Examine the records below and count how many lines contain the string "width". Give only the number.

Working data —
BEGIN

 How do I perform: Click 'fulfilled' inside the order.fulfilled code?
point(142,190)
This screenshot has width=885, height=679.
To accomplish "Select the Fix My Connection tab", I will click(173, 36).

END
BEGIN

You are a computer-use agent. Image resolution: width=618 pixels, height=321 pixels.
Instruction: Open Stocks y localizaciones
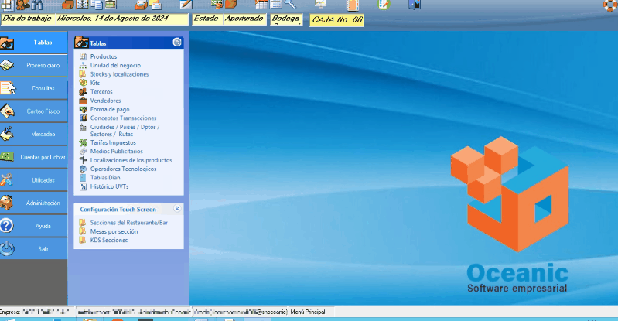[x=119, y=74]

END

Answer box —
2